Sadece iki satır. Atatürk böyle bir istekte bulunuyor.
Aradan 20 yıl geçiyor. Sinan'ın ilk heykeli Ankara Üniversitesi Dil Tarih Coğrafya fakültesinin bahçesinde 1957'de açılıyor. İşte banknotlarımız üzerinde de basılan Sinan resmi bu heykeldendir.
Prof. Dr. Selçuk Mülayim, şöyle devam ediyor:
"Sinan'ın kafatasına ne olduğu bilinmiyor. Ancak 1936 yılında Ankara Halk evinde Mimar Sinan'la ilgili bir yıldönümü kutlaması sırasında izleyicilere Mimar Sinan portre resmi dağıtılıyor. 'Bu resim kafatasına göre yapıldı doğru bir resimdir' deniliyor.
1936'da kafatası Ankara'daydı ama nerede olduğunu bilmiyoruz. Şevket Aziz Kansu'nun ölümüyle de birlikte izler iyice siliniyor."
Kafatası mezarda değil. Daha sonraki dönemde yapılan restorasyonlarda Sinan'ın mezarı tekrar açıldı. Kafatasının yerinde olmadığı görüldü. Her şey olabilir."
Yüzlerce kafatası ve kemiğin bulunduğu Ankara Dil Tarih ve Coğrafya Fakültesi'ndeki kafatası koleksiyonuna işaret eden Prof. Dr. Selçuk Mülayim, "Mimar Sinan'ın kafatası bu koleksiyonun içerisinde olabilir. İnceleme yapılmalı. Ankara'daki kafatası koleksiyonlarında ölçü kontrolü yapılabilir. Ancak Şevket Aziz Kansu'nun Sinan'ın kafatasıyla ilgili aldığı ölçülerin de elimizde olması lazım. Ben bununla ilgili bir belgeye rastlamadım. O kayıtlar varsa şayet bulunmalı" açıklamasını yapıyor.
Antropolog Şevket Aziz Kansu'nun yine aynı dönemlerde başka mezarları da açtığı belirten Prof. Dr. Selçuk Mülayim, "Ankara Dil Tarih Coğrafya Fakültesi'nde yer kafaslarının büyük bir kısmının altında kimin olduğunu yazılı. Fakat kimin olduğu bilinmeyen kafatasları da koleksiyonda yer alıyor.
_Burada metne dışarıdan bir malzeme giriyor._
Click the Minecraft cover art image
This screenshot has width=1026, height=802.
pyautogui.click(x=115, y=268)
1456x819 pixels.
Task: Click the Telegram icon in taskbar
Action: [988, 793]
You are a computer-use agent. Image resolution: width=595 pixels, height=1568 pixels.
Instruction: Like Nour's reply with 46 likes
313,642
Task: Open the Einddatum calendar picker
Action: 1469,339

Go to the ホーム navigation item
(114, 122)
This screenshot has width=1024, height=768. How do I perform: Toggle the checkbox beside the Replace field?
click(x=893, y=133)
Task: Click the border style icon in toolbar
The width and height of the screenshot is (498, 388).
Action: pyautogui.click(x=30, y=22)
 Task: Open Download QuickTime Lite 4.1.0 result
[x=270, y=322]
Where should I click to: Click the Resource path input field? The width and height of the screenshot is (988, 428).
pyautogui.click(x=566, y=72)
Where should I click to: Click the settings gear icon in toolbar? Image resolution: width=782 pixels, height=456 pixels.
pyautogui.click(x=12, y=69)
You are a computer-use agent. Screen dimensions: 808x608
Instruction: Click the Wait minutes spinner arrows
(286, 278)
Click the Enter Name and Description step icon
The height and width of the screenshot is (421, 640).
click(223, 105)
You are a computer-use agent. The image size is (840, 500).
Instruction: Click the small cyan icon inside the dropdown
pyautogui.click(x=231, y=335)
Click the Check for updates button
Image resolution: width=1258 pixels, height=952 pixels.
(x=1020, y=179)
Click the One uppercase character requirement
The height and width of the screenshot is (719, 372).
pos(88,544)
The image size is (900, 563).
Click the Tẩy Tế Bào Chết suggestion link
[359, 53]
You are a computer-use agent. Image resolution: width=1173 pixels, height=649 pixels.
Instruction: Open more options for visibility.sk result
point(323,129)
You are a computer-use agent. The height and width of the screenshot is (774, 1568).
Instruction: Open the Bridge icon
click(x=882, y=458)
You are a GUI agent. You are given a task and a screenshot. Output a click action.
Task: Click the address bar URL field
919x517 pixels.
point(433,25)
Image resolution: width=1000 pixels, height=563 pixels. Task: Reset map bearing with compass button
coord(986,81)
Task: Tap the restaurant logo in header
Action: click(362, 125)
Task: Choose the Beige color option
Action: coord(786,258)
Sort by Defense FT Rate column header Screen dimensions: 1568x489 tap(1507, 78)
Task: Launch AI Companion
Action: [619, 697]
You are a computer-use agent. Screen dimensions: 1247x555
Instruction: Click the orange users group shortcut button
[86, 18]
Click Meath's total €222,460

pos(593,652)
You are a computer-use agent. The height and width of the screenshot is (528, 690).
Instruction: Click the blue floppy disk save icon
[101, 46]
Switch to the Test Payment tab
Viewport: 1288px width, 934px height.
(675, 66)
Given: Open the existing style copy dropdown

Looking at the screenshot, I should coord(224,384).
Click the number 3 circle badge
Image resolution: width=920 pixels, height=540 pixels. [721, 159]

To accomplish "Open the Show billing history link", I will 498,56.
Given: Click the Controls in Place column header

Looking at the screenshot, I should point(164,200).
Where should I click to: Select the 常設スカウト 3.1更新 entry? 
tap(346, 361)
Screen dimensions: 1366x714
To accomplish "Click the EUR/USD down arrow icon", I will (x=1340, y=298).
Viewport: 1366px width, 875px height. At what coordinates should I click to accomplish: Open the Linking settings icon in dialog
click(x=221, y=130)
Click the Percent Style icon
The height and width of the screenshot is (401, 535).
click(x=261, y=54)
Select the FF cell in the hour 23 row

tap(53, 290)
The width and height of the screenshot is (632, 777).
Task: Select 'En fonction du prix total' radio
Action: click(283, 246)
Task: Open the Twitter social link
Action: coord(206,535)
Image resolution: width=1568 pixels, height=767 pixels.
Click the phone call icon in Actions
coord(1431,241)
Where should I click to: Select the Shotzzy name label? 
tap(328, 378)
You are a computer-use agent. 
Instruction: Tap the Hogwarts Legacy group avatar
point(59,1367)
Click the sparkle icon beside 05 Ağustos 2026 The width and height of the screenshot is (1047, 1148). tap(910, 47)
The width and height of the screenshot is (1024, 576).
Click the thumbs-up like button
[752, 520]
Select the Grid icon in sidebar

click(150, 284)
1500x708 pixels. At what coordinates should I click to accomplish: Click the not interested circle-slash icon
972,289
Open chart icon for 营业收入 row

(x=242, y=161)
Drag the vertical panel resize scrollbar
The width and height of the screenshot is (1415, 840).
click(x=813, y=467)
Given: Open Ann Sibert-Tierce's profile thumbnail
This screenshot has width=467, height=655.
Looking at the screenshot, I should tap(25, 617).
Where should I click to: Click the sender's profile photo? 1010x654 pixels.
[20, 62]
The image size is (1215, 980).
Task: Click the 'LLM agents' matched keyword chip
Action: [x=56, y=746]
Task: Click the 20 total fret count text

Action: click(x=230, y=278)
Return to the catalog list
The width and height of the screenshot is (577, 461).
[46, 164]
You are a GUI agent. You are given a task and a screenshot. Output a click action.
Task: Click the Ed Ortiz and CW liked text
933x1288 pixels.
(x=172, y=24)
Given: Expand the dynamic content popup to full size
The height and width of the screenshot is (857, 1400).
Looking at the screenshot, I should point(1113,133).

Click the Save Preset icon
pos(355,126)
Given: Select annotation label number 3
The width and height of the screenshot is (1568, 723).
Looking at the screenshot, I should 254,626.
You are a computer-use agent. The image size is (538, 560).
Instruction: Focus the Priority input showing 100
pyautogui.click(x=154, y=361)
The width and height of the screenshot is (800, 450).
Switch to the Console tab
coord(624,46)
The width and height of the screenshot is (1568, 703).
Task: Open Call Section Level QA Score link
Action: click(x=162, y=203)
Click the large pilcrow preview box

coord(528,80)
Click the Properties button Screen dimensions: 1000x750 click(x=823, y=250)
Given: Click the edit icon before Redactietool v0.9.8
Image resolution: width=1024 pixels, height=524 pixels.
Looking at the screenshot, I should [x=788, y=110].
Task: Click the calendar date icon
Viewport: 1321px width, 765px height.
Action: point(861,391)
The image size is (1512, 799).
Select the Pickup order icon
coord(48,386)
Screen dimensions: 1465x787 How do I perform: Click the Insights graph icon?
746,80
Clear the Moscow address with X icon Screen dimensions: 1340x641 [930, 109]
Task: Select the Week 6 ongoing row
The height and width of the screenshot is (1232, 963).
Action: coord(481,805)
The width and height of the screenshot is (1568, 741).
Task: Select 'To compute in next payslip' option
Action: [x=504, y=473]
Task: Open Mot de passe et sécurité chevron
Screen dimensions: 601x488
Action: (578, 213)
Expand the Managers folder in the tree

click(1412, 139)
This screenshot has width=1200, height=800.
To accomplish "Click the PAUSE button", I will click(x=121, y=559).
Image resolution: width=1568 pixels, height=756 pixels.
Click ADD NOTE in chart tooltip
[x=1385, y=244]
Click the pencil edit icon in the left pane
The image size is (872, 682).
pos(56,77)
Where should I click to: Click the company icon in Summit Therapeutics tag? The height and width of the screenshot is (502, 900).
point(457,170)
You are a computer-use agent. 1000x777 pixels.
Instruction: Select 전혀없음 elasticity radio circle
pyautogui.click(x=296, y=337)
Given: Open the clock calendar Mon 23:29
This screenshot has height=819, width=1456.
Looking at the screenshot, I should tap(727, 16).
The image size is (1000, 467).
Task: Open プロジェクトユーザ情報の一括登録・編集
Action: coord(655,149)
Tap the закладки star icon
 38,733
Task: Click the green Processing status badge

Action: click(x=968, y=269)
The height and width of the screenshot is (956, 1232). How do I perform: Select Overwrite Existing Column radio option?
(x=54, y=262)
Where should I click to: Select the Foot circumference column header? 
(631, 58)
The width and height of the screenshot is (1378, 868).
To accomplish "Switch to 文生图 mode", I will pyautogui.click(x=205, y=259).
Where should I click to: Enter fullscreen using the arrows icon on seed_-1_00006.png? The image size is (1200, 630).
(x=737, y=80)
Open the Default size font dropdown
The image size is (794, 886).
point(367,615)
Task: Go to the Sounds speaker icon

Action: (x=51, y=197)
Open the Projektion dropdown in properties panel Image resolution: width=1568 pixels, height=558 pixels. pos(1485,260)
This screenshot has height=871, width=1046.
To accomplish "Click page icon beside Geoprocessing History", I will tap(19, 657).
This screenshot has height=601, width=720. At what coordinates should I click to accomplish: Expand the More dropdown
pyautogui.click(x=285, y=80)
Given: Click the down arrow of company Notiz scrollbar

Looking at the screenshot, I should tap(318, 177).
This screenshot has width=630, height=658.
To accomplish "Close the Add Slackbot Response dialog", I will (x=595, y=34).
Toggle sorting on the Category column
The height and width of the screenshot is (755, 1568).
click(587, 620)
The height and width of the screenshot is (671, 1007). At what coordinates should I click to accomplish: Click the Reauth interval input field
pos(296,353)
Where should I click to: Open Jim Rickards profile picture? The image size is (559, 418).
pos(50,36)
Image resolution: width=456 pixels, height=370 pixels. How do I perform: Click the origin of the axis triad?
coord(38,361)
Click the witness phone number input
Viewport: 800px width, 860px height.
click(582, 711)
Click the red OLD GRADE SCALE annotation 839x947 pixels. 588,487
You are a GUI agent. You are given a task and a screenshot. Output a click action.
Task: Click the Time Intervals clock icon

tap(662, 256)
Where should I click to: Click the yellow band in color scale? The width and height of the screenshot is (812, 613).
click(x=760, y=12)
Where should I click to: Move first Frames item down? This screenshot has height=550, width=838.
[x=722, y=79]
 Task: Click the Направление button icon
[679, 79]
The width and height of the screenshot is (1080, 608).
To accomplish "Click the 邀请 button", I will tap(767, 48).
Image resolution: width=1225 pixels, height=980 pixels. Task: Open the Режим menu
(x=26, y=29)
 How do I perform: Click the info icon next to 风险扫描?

Prof. Dr. Selçuk Mülayim, Mimar Sinan ile ilgili bir ay sonra yayımlanacak "Sinan bin Abdülmennan" kitabında detaylı bilgilere yer vereceğini ifade ediyor.
Batılı ülkelerin iddiaları nedeniyle başka mezarlarında açıldığını ifade eden Prof. Dr. Selçuk Mülayim, "Selçuk Aziz Kansu başka mezarları da açıyor. Bazı Selçuklu hükümdarlarının da kafatasları çıkarılıyor.
Selçuklu sultanlarının çıkarılan kafataslarının bir kısmı yerlerine konmuş. Ancak Alaaddin Keykubat ve İkinci Kılıçarslan gibi sultanların kafataslarına ne olduğu bilinmiyor" şeklinde konuşuyor.
"Mezar çok zorlayıcı bir sebep olmadıkça açılmamalı" diyen Prof. Dr. Selçuk Mülayim, "Kriminal ya da bilimsel araştırma nedeniyle açılabilir. Mezarı açıp, bilimsel araştırma için inceledikten sonra kafatasının kalıbı alınıp, boyutlarını öğrenip tekrar mezara konulabilir" görüşünü dile getiriyor.